4 Commonly Overlooked Costs of Buying a House
Buying a house has historically been seen as part of the “American Dream” and part of the process of growing up to be a financially independent, from your parents at least, adult.
Like so many others, my wife and I bought our first house with our eyes wide shut. We had no idea what we were really getting ourselves into and we did not really have a budget in mind for our first home.
Eight years later, we have learned a lot about finances and about homeownership. So today I wanted to share with you four of the most commonly overlooked costs of buying a house. If you’ve already bought a house and you missed these costs too, don’t worry about it too much, Mrs. Frugal Rules and I did too!
Private Mortgage Insurance
One of the most commonly overlooked costs of buying a house, at least for first-time buyers, is private mortgage insurance (PMI). PMI is most likely part of the monthly mortgage payment you make every month if you did not put down at least a 20 percent down payment when you bought your house.

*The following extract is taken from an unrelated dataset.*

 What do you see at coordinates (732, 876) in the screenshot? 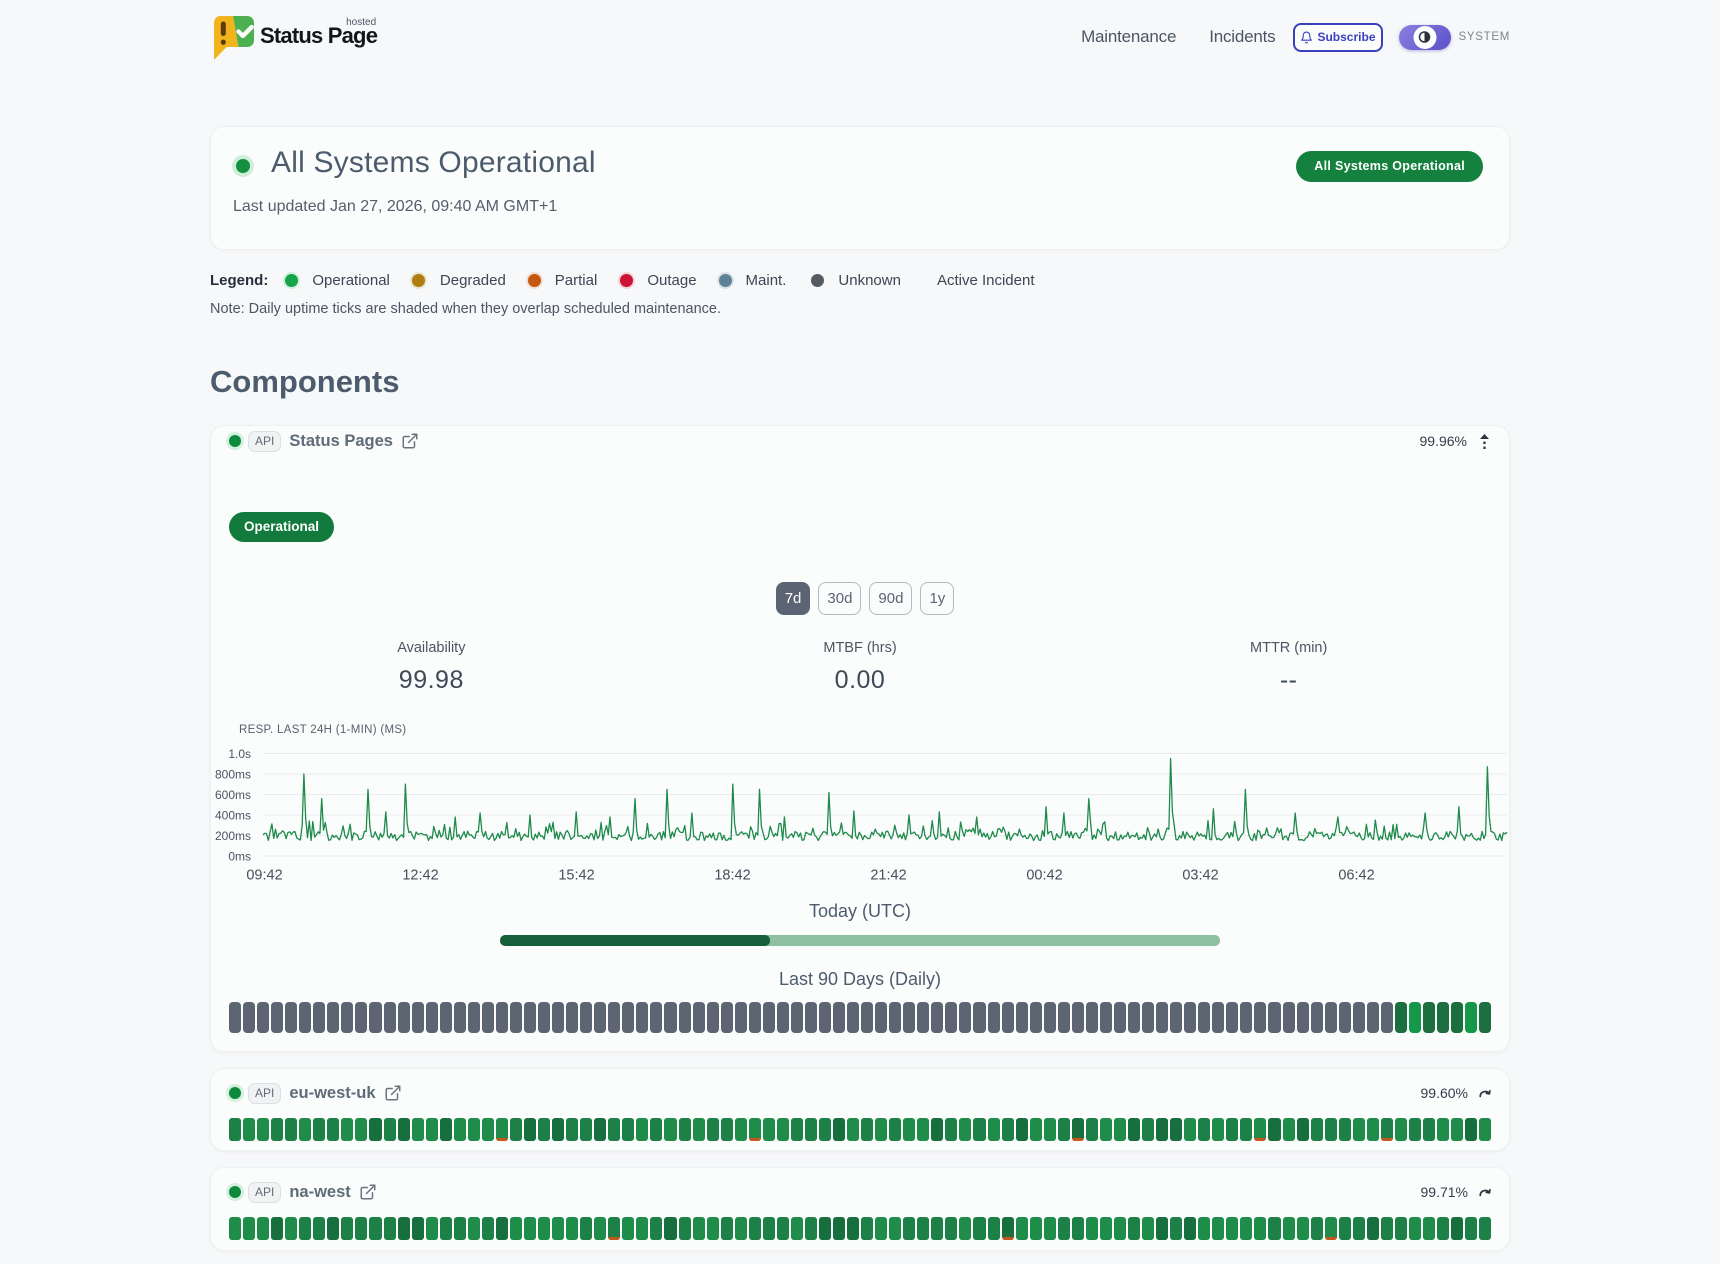
I see `svg-text: 18:42` at bounding box center [732, 876].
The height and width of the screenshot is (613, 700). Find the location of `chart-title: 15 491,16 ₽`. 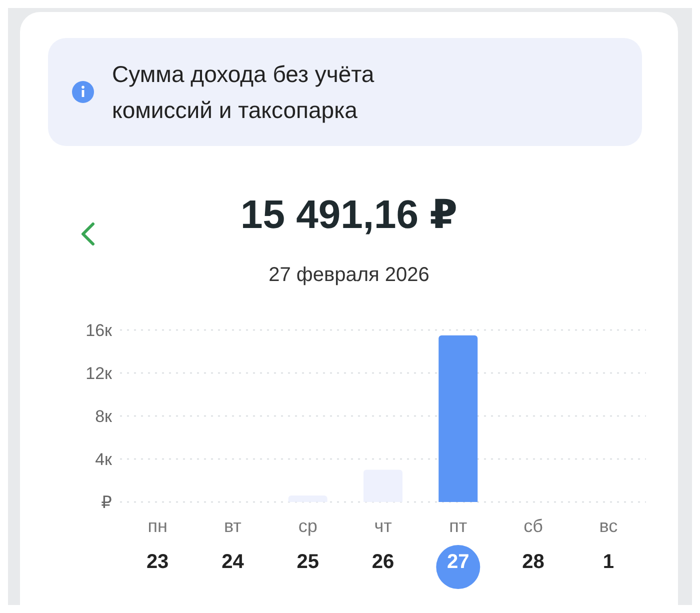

PMI is a fee that is charged in your monthly payment until you hit 20 percent equity in your home. But you might be able to find mortgages and savings from Newcastle Permanent to help you avoid some mortgage costs and fees, like PMI. If I could go back and do things over again, I never would’ve bought a house with no down payment saved up. That PMI can really hurt when you add up how much is cost you over the years.
If you go from living in a tiny basement apartment to a 1,100 square foot home like a friend of mine did when she bought her first house, the huge difference in utility costs needs to be considered. Her costs skyrocketed from about $30/month to $120-150/month for utilities alone.
There are times when utilities can work in your favor too though. If you go from living in a rental house with crappy insulation and leaky windows to a newer, better insulated home of about the same size, you might end up spending less on utilities.
Most articles about the costs of homeownership mention the continual amount you need to put aside for continued maintenance and repairs of the home you own, but most do not mention the time costs of homeownership. Until I owned a home, I never thought about how much time it would take to do even simple tasks like mowing the lawn, and winterizing your home every year. With all of the routine tasks associated with homeownership, it’s easy to spend your whole weekend working on only the upkeep of your home.
Finally, most new homeowners don’t consider the fact that they might need a larger emergency fund just because they now own their own home instead of renting. The fact is that when you are renting it’s up to the landlord to replace and maintain things, but when you own your home it’s your responsibility if the water heater breaks, the roof leaks, or you need to replace the siding. Some of these things you can plan for, but others you cannot. Having a large emergency fund in place is extremely important if you are a homeowner.